A day after the speeches by President Obama and Castro on their decision to restore bilateral relations, Gutierrez told Time Magazine that the agreement was “lopsided,” and he warned the U.S. business community, “This could backfire in a really big way.”
After some hints and feints earlier this year, Gutierrez has fully and publicly made the transition from anti-Castro caterpillar to pro-engagement butterfly, in what the Miami New Times is calling “a startling turnaround for a Cuban American,” but which others describe as a betrayal.
Mr. Gutierrez published an essay in the New York Times this week, “A Republican Case for Obama’s Cuba Policy,” which follows the arc of his life from 1960 when his family left Cuba and with it all their possessions, to this moment when he can look back after having “achieved personal and professional success beyond anything I could have imagined.”

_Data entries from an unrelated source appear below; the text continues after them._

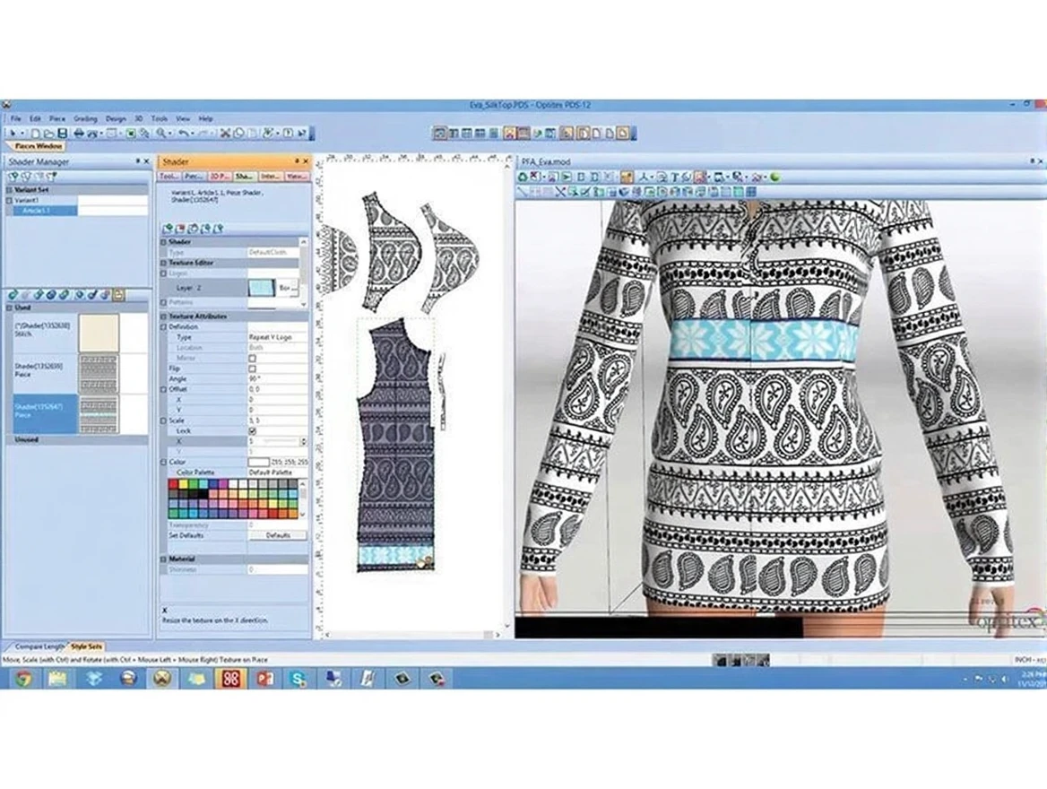Open Google Chrome from the taskbar
1047x789 pixels.
coord(23,678)
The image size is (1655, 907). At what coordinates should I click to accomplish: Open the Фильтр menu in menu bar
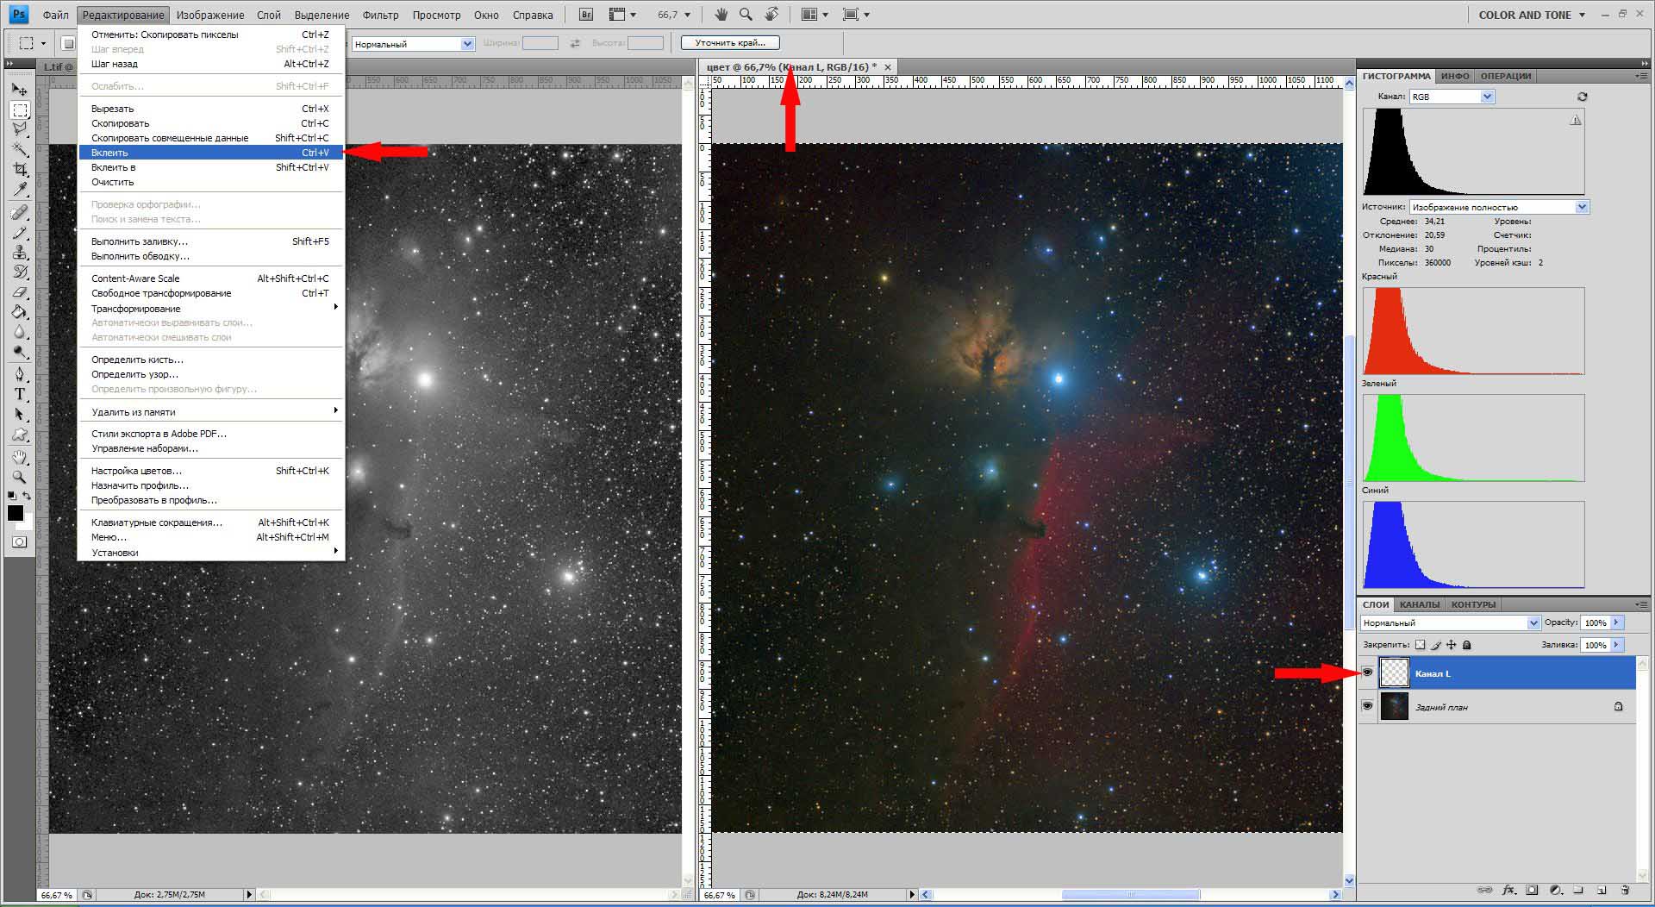click(x=380, y=15)
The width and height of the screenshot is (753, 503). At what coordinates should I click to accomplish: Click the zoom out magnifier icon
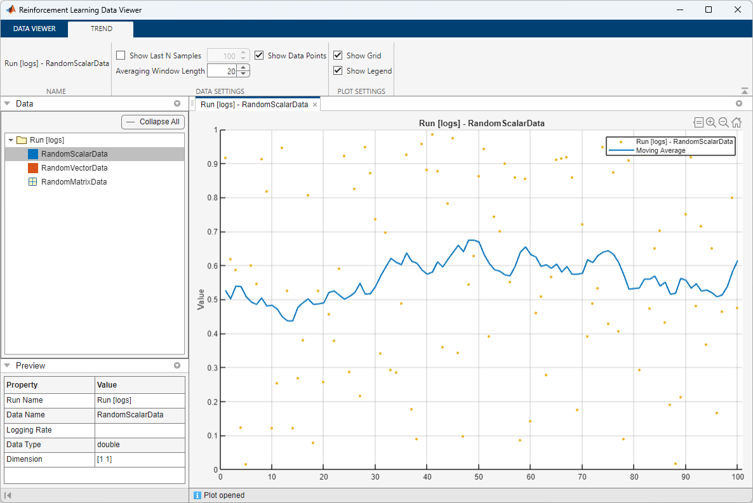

In December 2014, he found himself, as a Republican and Cuban American, thinking Obama was out-negotiated by a Cuban government determined to extend the revolution. Now, Secretary Gutierrez sees genuine progress in the plans to open new embassies and the bilateral talks on a host of issues, including the status of U.S. fugitives in Cuba.
He writes, “I never expected negotiations to get this far.”
Secretary Gutierrez now believes it is in the best interests of the Cuban people for President Obama’s new policies to succeed. In his op-ed, he urges support for the reforms that seek to help Cuba’s growing class of small-business owners and employees “obtain the tools, supplies, building materials and training in accounting, logistics and other areas” that they need “to chart their own course in life.”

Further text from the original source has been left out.